| DO THIS |
Reproduce every line of the listing below without any changes.
[START INFORMATION GIVEN]
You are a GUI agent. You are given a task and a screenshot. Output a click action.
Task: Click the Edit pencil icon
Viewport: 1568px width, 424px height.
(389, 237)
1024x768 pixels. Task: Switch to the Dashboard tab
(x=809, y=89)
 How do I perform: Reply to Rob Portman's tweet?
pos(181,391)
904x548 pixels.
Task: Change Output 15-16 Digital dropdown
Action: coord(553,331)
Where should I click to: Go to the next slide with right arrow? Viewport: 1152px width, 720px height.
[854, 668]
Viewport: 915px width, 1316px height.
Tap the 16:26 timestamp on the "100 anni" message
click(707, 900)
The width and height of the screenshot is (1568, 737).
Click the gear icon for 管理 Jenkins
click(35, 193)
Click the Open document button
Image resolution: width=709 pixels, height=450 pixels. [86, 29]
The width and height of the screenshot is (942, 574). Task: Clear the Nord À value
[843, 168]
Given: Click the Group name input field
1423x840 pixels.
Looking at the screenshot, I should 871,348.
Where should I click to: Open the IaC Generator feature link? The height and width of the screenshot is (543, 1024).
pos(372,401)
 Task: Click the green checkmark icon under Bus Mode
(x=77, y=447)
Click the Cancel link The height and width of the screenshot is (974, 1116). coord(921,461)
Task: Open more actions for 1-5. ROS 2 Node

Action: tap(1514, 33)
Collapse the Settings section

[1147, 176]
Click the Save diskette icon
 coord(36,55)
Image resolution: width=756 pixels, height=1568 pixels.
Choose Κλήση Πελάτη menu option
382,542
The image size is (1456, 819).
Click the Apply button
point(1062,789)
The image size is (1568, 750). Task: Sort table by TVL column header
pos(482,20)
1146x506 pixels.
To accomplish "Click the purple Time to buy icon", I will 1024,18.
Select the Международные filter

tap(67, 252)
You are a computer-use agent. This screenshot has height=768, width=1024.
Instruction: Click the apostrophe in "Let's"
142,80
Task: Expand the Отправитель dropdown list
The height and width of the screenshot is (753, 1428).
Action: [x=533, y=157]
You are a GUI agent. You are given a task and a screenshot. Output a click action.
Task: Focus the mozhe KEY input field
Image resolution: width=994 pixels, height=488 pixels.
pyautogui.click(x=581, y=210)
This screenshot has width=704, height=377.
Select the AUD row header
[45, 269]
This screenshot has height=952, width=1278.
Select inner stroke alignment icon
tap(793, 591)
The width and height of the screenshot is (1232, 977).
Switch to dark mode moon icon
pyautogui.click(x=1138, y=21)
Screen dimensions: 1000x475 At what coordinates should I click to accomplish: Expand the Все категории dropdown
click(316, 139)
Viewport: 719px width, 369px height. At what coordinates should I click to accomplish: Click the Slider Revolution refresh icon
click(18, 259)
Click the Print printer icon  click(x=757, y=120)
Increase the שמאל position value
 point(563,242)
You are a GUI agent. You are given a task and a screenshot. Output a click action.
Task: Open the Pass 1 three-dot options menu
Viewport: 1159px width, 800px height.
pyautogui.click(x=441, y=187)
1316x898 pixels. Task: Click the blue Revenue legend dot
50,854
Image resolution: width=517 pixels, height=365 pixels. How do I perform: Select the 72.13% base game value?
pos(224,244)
[END INFORMATION GIVEN]
| ANSWER FOR THIS EXERCISE |
You are a GUI agent. You are given a task and a screenshot. Output a click action.
Task: Click the Edit pencil icon
Viewport: 1568px width, 424px height.
(389, 237)
1024x768 pixels. Task: Switch to the Dashboard tab
(x=809, y=89)
 How do I perform: Reply to Rob Portman's tweet?
pos(181,391)
904x548 pixels.
Task: Change Output 15-16 Digital dropdown
Action: coord(553,331)
Where should I click to: Go to the next slide with right arrow? Viewport: 1152px width, 720px height.
[854, 668]
Viewport: 915px width, 1316px height.
Tap the 16:26 timestamp on the "100 anni" message
click(707, 900)
The width and height of the screenshot is (1568, 737).
Click the gear icon for 管理 Jenkins
click(35, 193)
Click the Open document button
Image resolution: width=709 pixels, height=450 pixels. [86, 29]
The width and height of the screenshot is (942, 574). Task: Clear the Nord À value
[843, 168]
Given: Click the Group name input field
1423x840 pixels.
Looking at the screenshot, I should 871,348.
Where should I click to: Open the IaC Generator feature link? The height and width of the screenshot is (543, 1024).
pos(372,401)
 Task: Click the green checkmark icon under Bus Mode
(x=77, y=447)
Click the Cancel link The height and width of the screenshot is (974, 1116). coord(921,461)
Task: Open more actions for 1-5. ROS 2 Node

Action: tap(1514, 33)
Collapse the Settings section

[1147, 176]
Click the Save diskette icon
 coord(36,55)
Image resolution: width=756 pixels, height=1568 pixels.
Choose Κλήση Πελάτη menu option
382,542
The image size is (1456, 819).
Click the Apply button
point(1062,789)
The image size is (1568, 750). Task: Sort table by TVL column header
pos(482,20)
1146x506 pixels.
To accomplish "Click the purple Time to buy icon", I will 1024,18.
Select the Международные filter

tap(67, 252)
You are a computer-use agent. This screenshot has height=768, width=1024.
Instruction: Click the apostrophe in "Let's"
142,80
Task: Expand the Отправитель dropdown list
The height and width of the screenshot is (753, 1428).
Action: [x=533, y=157]
You are a GUI agent. You are given a task and a screenshot. Output a click action.
Task: Focus the mozhe KEY input field
Image resolution: width=994 pixels, height=488 pixels.
pyautogui.click(x=581, y=210)
This screenshot has width=704, height=377.
Select the AUD row header
[45, 269]
This screenshot has height=952, width=1278.
Select inner stroke alignment icon
tap(793, 591)
The width and height of the screenshot is (1232, 977).
Switch to dark mode moon icon
pyautogui.click(x=1138, y=21)
Screen dimensions: 1000x475 At what coordinates should I click to accomplish: Expand the Все категории dropdown
click(316, 139)
Viewport: 719px width, 369px height. At what coordinates should I click to accomplish: Click the Slider Revolution refresh icon
click(18, 259)
Click the Print printer icon  click(x=757, y=120)
Increase the שמאל position value
 point(563,242)
You are a GUI agent. You are given a task and a screenshot. Output a click action.
Task: Open the Pass 1 three-dot options menu
Viewport: 1159px width, 800px height.
pyautogui.click(x=441, y=187)
1316x898 pixels. Task: Click the blue Revenue legend dot
50,854
Image resolution: width=517 pixels, height=365 pixels. How do I perform: Select the 72.13% base game value?
pos(224,244)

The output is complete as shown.